- EXTRACTED INFORMATION -
———

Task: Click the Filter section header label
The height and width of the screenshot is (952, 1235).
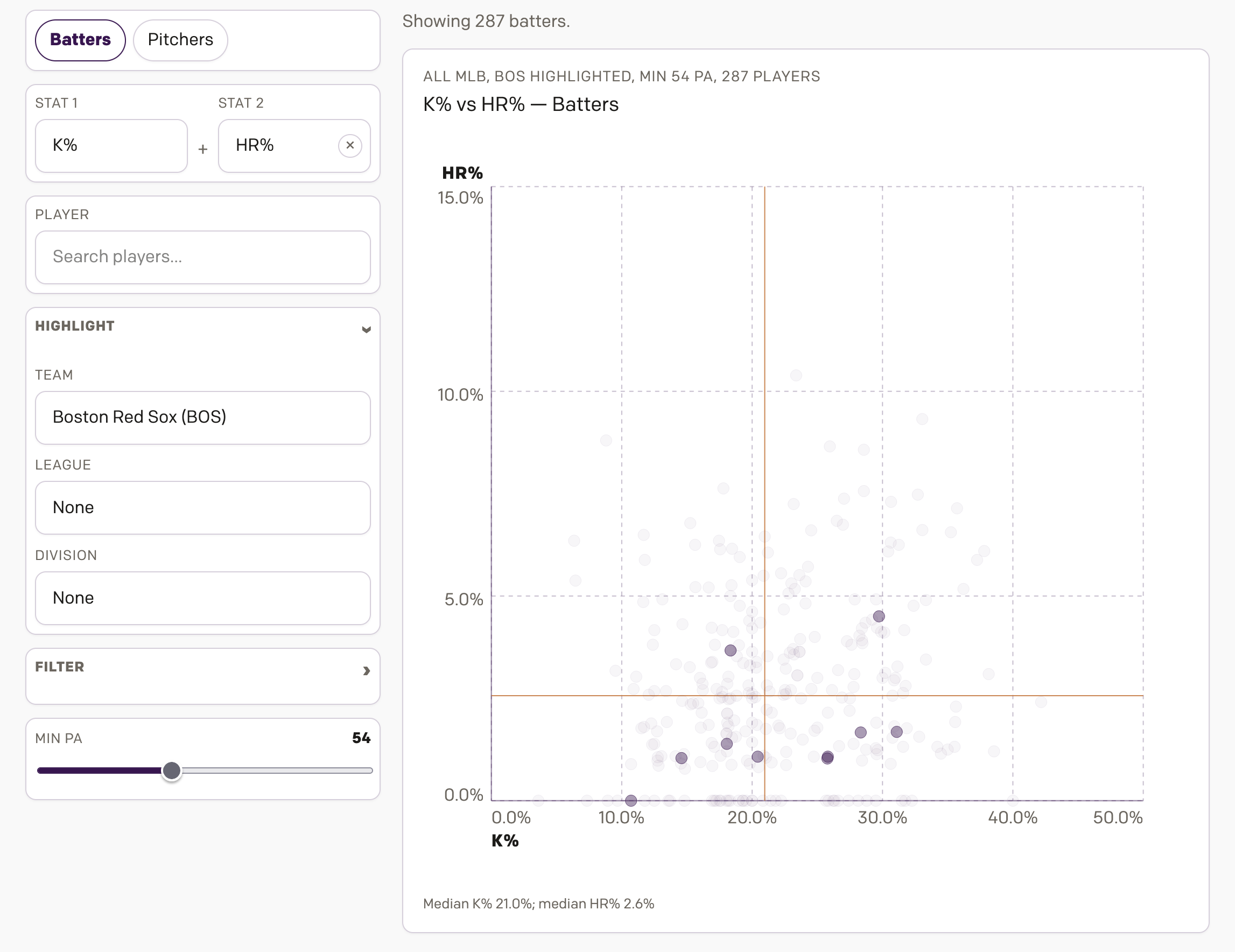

———

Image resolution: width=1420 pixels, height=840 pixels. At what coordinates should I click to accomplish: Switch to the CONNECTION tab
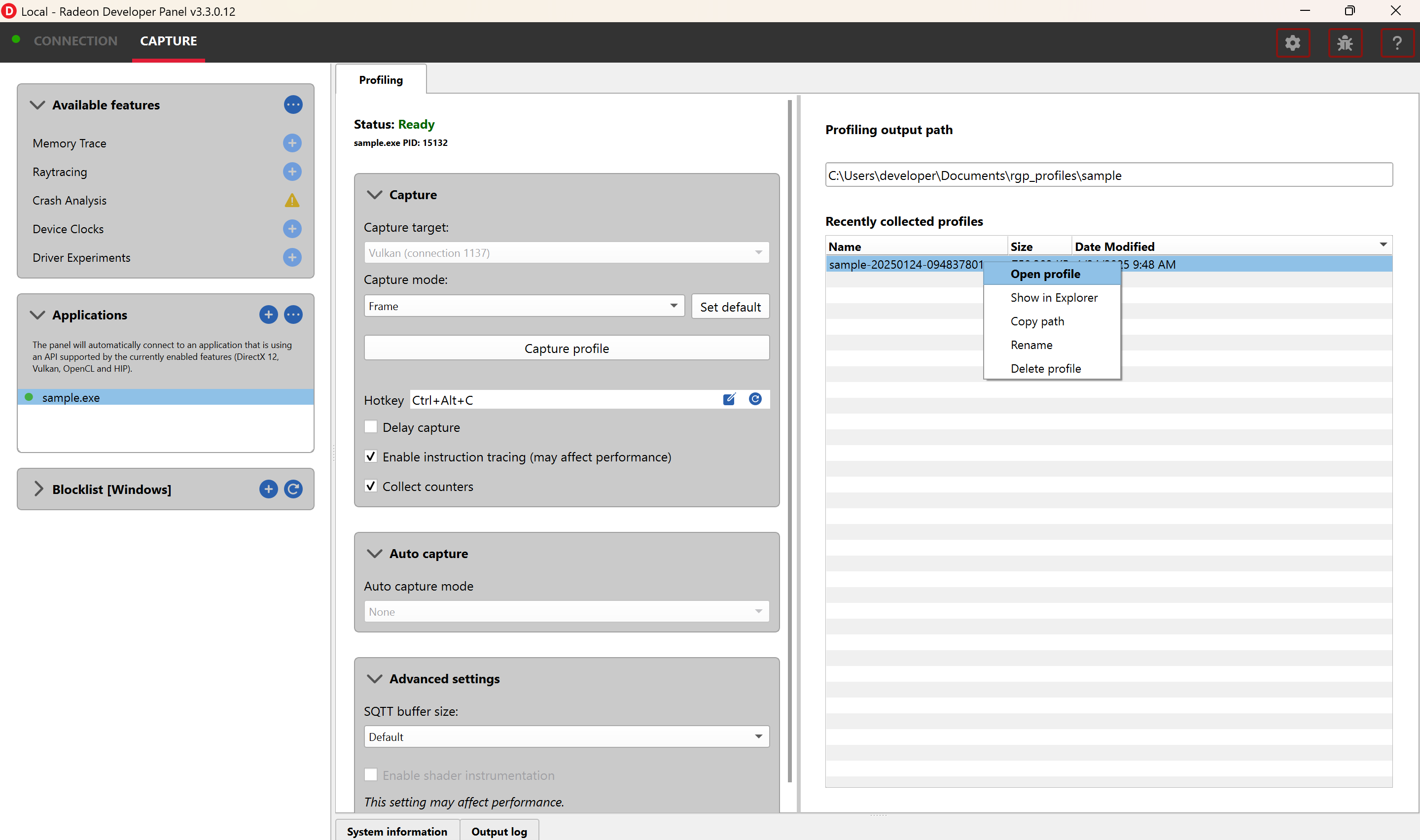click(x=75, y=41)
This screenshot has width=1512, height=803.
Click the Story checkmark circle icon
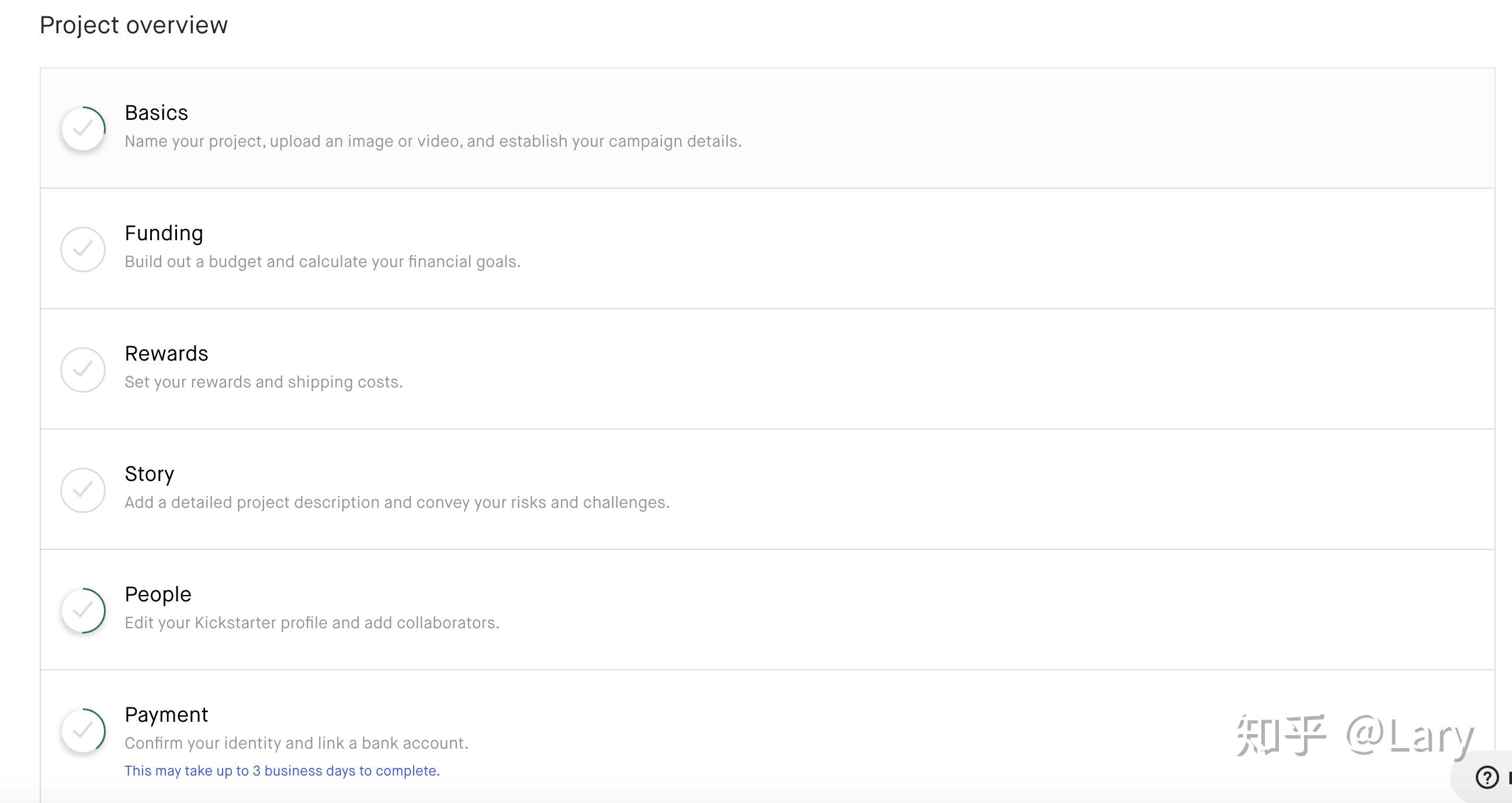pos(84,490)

———

- WORK TASK -
Whenever the string "screenshot" shows up in a line above, copy that line.

- SOLUTION TO THE PROBLEM -
The height and width of the screenshot is (952, 1235).
This screenshot has width=1512, height=803.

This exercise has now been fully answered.